In 2003, BBC News published a study that said the institution of friendship can make people significantly happier.
Of course, both these platitudes — friendship and happiness — can be taken to mean as many things as a single girl would like to believe can be extrapolated from simultaneous text message-radio silence and abundant Instagram engagement from a suitor.
There is a baseline understanding that the variables at play in both the instances of friendship/happiness and romantic communication are complex. But as the layers of those onions begin to shed and their inherency is fleshed out, their skeletons are fairly simple to understand: happiness is a state of mind, the commenter, not text messager is an asshole and friendship is not just an interpersonal bond, it is a sister or brotherhood.
Accepting that as truth presents the issue of not whether these relationships can exist in the workplace but what happens when they do. Across every industry, forging friendships seems important, even necessary, to survive but in fashion there is an even stronger emphasis on friendship among designers, journalists, publicists and each other.
Before my friend Rosie Assoulin, who I have known from the time I was 17, launched her eponymous label, she wouldn’t let me see sketches until I promised that my opinion wouldn’t influence the circumstances of our friendship. To this day, when I review a collection, she refuses to read it. This, to me, is how the co-mingling of a sisterhood and a fashion friendship can exist with integrity.
Generally, though, to strike such a balance is difficult. This is furtger evidenced by a story Cathy Horyn penned for the September Issue of Harper’s Bazaar.

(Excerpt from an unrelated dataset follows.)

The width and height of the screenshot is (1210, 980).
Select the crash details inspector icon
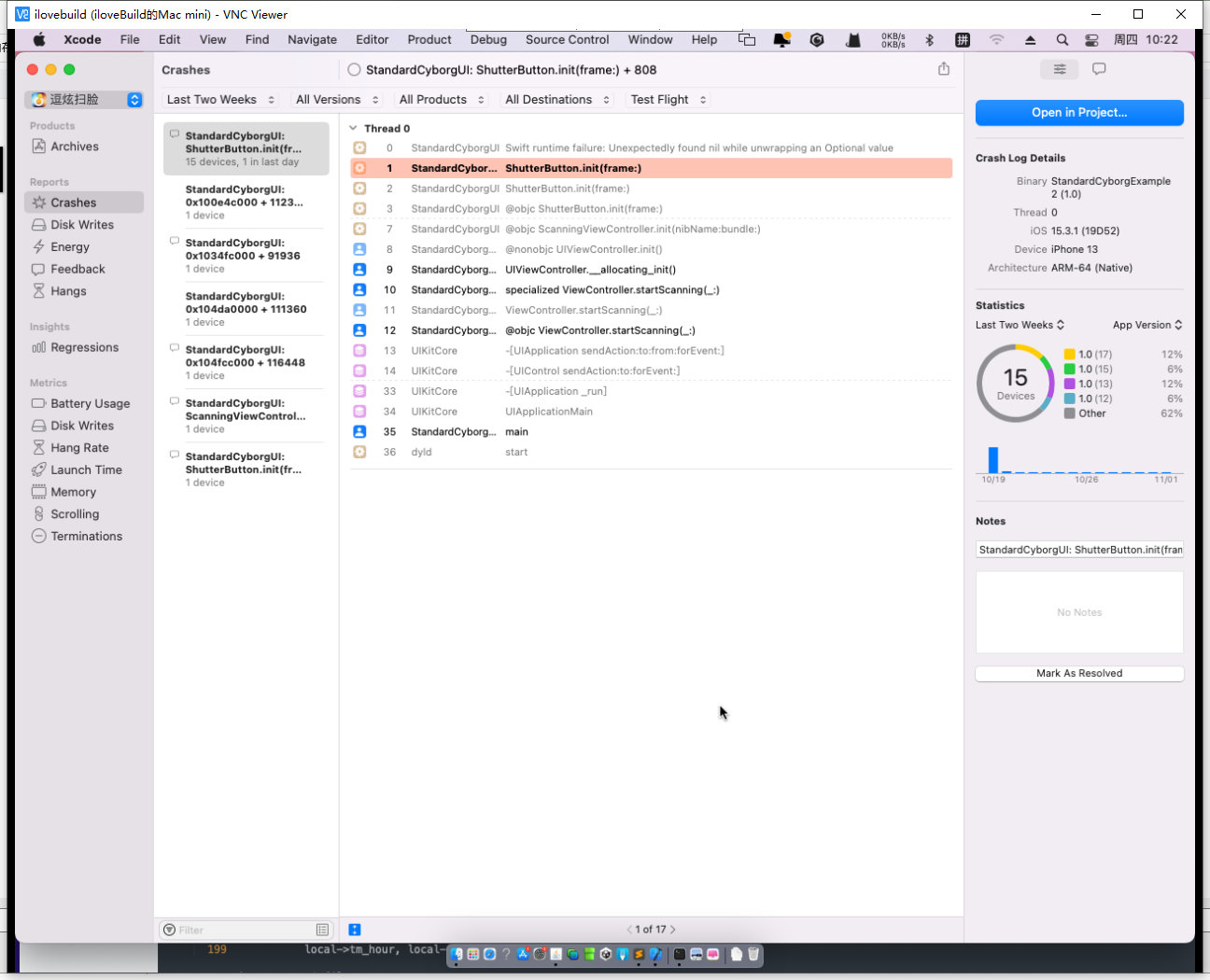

In it, she defends herself against allegations brought forward by New York Times’ commenters (or as she calls them, the “public editor”) that her friendship with L’Wren Scott affected her ability to write an objective response to the designer’s death. She goes on to pose the question of whether a true friendship — sisterhood — can exist in the industry of fashion.
Fashion is largely social. And when you’re new, it’s hard to discern whether you’re making friends or simply working. Unfortunately, it is more often that these relationships manifest as the latter, which either alienates or hardens the naive pursuit of a can-have-it-all attitude in fashion.
This may be a leading reason that the stereotypical mantra of fashion is glamorous but unhappy exists.
Then again, though, there are exceptions to every rule. And maybe that’s why we’ve started to see so many smiles in street style.